> ASSIGNMENT:
In the listing that follows, the lines starting at the one containing "Instruction: Like the comment about LSJ的律师" and ending at the one containing "Task: Switch chart to 2年 range" are to be returned exactly, both boundary lines included, and no others.
*** Block opens ***
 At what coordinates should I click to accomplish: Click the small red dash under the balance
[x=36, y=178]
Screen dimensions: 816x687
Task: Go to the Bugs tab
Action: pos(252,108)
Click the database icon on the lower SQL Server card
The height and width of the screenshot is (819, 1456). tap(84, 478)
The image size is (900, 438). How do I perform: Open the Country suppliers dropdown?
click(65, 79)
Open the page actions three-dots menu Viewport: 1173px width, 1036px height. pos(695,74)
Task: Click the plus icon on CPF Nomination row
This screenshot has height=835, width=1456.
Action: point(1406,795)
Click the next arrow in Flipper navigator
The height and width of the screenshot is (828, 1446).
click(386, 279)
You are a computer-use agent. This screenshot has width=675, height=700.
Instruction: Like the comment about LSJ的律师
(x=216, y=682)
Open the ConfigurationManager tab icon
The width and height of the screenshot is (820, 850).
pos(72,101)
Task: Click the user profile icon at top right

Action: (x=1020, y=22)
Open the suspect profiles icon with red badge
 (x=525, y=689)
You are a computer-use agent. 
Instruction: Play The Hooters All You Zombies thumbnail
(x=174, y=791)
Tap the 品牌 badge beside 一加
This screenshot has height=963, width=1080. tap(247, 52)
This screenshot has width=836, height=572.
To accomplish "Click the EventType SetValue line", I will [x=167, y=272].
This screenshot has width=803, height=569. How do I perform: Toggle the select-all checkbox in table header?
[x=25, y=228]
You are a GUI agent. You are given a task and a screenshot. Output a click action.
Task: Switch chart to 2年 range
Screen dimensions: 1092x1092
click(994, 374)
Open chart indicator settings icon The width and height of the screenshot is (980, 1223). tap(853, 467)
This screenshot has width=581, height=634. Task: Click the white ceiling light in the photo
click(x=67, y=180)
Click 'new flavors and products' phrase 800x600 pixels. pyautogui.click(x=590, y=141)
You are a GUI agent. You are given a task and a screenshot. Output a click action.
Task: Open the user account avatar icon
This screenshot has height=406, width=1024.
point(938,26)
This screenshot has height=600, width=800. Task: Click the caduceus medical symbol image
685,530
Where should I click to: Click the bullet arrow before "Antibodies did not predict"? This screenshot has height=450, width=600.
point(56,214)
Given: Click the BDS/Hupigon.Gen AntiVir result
*** Block closes ***
> RESULT FOR THIS EXERCISE:
Instruction: Like the comment about LSJ的律师
(x=216, y=682)
Open the ConfigurationManager tab icon
The width and height of the screenshot is (820, 850).
pos(72,101)
Task: Click the user profile icon at top right

Action: (x=1020, y=22)
Open the suspect profiles icon with red badge
 (x=525, y=689)
You are a computer-use agent. 
Instruction: Play The Hooters All You Zombies thumbnail
(x=174, y=791)
Tap the 品牌 badge beside 一加
This screenshot has height=963, width=1080. tap(247, 52)
This screenshot has width=836, height=572.
To accomplish "Click the EventType SetValue line", I will [x=167, y=272].
This screenshot has width=803, height=569. How do I perform: Toggle the select-all checkbox in table header?
[x=25, y=228]
You are a GUI agent. You are given a task and a screenshot. Output a click action.
Task: Switch chart to 2年 range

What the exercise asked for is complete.